• **Exercise brief**
When you reach the line that contains "WordPress規劃 (497, 345)" in the data below, start reproducing lines exactly, and stop after the line that contains "網頁設計作品 (352, 316)".

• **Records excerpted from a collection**
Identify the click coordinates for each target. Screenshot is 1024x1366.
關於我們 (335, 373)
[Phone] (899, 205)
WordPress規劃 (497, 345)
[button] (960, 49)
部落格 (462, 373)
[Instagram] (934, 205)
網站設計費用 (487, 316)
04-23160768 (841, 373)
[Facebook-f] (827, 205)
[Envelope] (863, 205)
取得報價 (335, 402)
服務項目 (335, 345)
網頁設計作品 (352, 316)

* * *

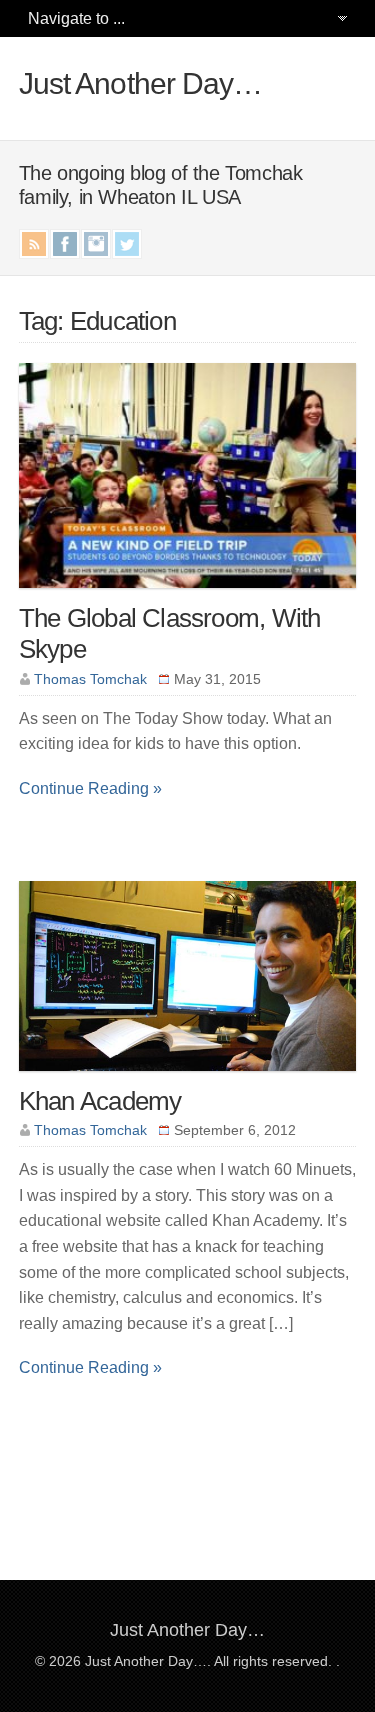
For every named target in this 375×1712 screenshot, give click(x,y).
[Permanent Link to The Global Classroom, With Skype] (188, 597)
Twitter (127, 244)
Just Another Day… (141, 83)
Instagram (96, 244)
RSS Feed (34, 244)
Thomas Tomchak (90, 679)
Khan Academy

• **Problem solution**
WordPress規劃 (497, 345)
[button] (960, 49)
部落格 (462, 373)
[Instagram] (934, 205)
網站設計費用 (487, 316)
04-23160768 (841, 373)
[Facebook-f] (827, 205)
[Envelope] (863, 205)
取得報價 (335, 402)
服務項目 (335, 345)
網頁設計作品 (352, 316)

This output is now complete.